Requirement
Can you copy out, unchanged, the material from the line with "Refresh the Regression" to the line with "[x=275, y=98]", including both of those lines?

Data items:

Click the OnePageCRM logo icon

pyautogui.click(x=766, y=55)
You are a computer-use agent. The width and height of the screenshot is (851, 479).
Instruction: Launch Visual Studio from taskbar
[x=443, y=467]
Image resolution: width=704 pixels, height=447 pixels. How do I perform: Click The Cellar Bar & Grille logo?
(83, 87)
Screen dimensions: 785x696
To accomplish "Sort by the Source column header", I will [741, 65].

==

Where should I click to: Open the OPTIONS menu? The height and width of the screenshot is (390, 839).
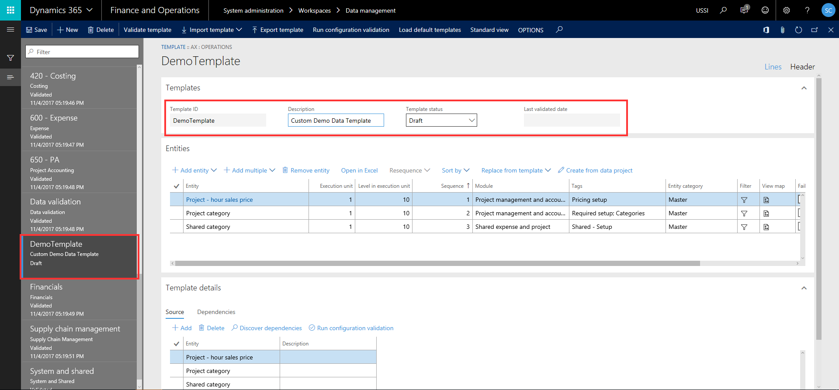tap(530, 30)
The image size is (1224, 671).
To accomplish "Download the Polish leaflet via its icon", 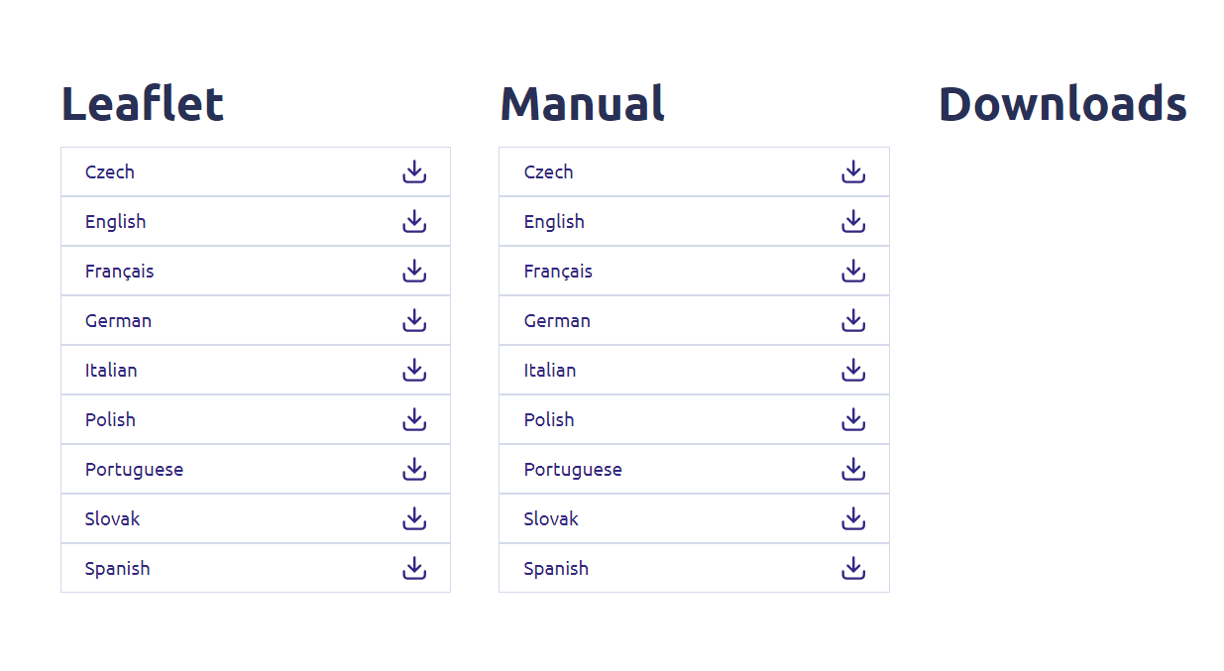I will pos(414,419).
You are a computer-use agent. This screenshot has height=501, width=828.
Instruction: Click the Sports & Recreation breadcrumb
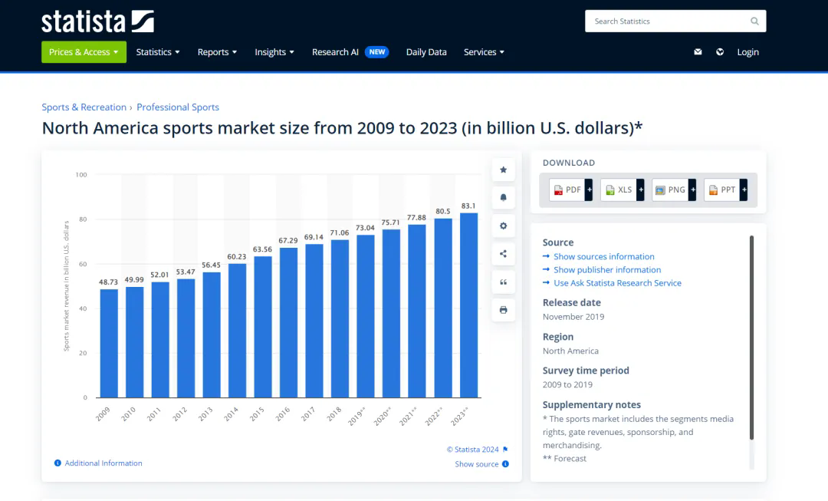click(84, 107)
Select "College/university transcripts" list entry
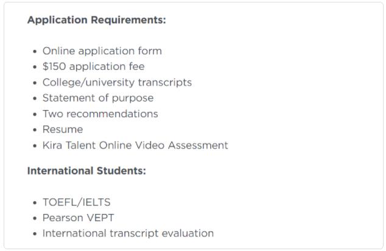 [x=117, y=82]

* * *

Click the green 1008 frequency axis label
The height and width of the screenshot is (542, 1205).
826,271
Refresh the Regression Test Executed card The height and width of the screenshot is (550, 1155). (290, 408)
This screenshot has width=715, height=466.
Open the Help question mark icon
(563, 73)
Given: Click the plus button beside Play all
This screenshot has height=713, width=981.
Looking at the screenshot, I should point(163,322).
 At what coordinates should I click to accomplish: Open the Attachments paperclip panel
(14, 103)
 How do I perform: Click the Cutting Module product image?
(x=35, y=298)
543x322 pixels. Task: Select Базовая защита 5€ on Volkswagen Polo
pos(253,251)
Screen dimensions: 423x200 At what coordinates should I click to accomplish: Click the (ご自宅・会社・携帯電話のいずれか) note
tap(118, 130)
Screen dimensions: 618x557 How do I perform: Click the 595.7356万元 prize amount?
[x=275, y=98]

Written answer
Refresh the Regression Test Executed card The height and width of the screenshot is (550, 1155). (290, 408)
This screenshot has width=715, height=466.
Open the Help question mark icon
(563, 73)
Given: Click the plus button beside Play all
This screenshot has height=713, width=981.
Looking at the screenshot, I should point(163,322).
 At what coordinates should I click to accomplish: Open the Attachments paperclip panel
(14, 103)
 How do I perform: Click the Cutting Module product image?
(x=35, y=298)
543x322 pixels. Task: Select Базовая защита 5€ on Volkswagen Polo
pos(253,251)
Screen dimensions: 423x200 At what coordinates should I click to accomplish: Click the (ご自宅・会社・携帯電話のいずれか) note
tap(118, 130)
Screen dimensions: 618x557 How do I perform: Click the 595.7356万元 prize amount?
[x=275, y=98]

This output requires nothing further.